The cards are ranked from highest to lowest: A K C J 10 9 8 7 2 in each suit. A player holding three or four Aces, Kings, Cavaliers, Jacks, or Deuces, may declare them any time before playing one of them to a trick, provided that, having only three, they have not already captured the fourth in a trick. The player does not specify their rank but only declares 'three figures' or 'four figures', except in the case of aces, where they explicitly declare 3 or 4 aces. The player doesn't have to show the cards nor disclose their suits. Because a declaration of figures in the case of them being deuces will carry different points then if they were Kings, Cavaliers or Jacks, this declaration is scored only when the trick-play is over and it is evident which was the case.

The opponent leads to the first trick, and the winner of this trick then leads to the next.
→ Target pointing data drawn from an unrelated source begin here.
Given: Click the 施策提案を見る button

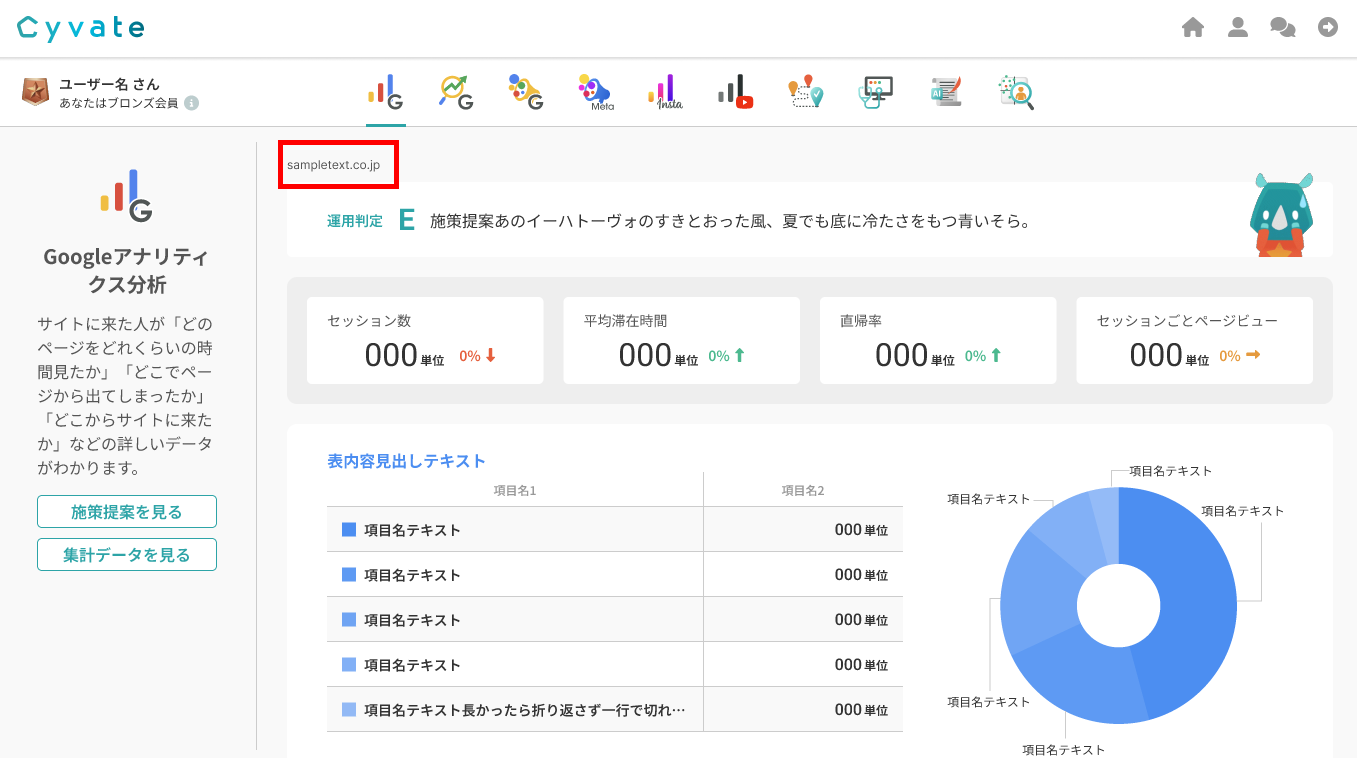Looking at the screenshot, I should point(127,512).
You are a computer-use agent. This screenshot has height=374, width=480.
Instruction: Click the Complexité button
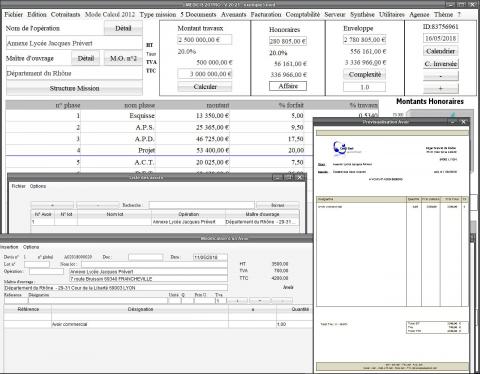pyautogui.click(x=365, y=75)
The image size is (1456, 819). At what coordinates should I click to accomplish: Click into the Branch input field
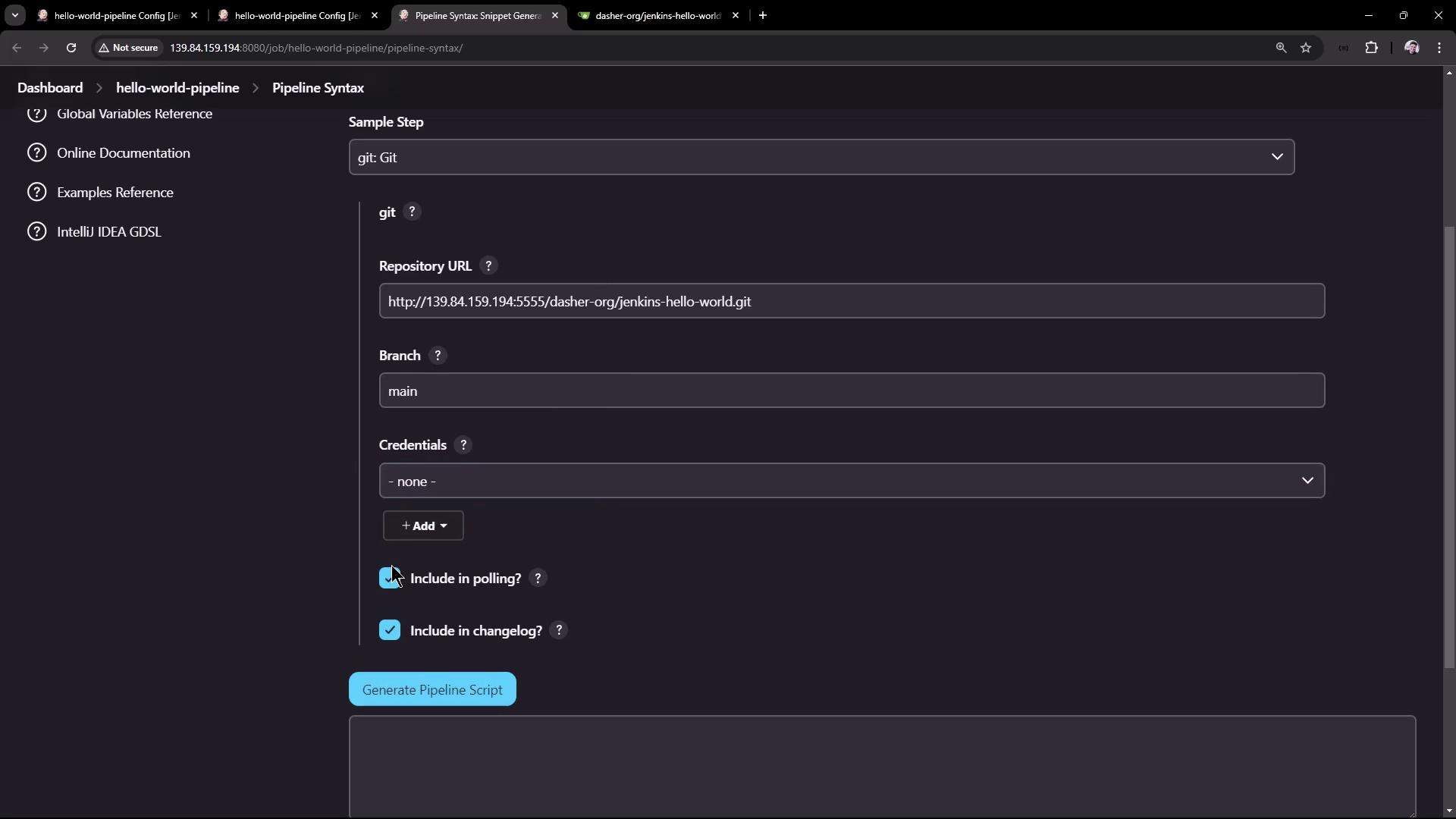point(852,391)

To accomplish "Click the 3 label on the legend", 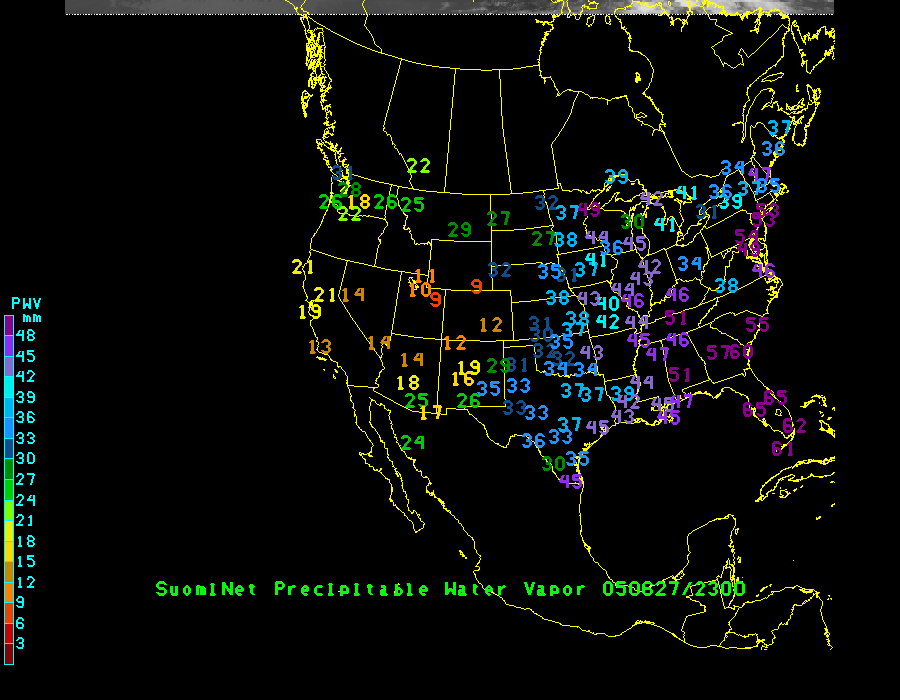I will (x=20, y=643).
Suit must be followed if possible, otherwise any card may be played. A trick is taken by the highest card of the suit led.

====Scoring====
After all cards are played, the score is calculated by adding the points from melds declared at the start of the game, the points from captured cards, and bonuses achieved.

| Declarations | Three of a kind points | Four of a kind points |
|---|---|---|
| Aces | 12 | 24 |
| Deuces | 10 | 20 |
| Kings | 6 | 12 |
| Cavaliers | 6 | 12 |
| Jacks | 6 | 12 |

| Bonuses | Points |
|---|---|
| Taking a trick with a deuce | 10 |
| Taking the last trick | 6 |
| Taking the last trick with a deuce | 26 |
| Taking the last two tricks with deuces | 52 |
| Taking the last three tricks with deuces | 78 |

| Card taken | Points |
|---|---|
| Ace | 6 |
| King | 5 |
| Cavalier | 4 |
| Jack | 3 |
| All others | 0 |

After scoring this hand, the opponent becomes the next dealer.

== Bibliography ==
- Parlett, David (2008). The Penguin Book of Card Games. London: Penguin.
- Dummett, Michael (1977). "Rules of Games. No. 6: Trappola" in The Journal of the Playing-Card Society, Vol. VI, No. 1. ISSN 0305-2133, August 1977, pp. 1–26.
- Dummett, Michael (1980). "Trappola" in The Game of Tarot, pp. 355–370. London: Duckworth.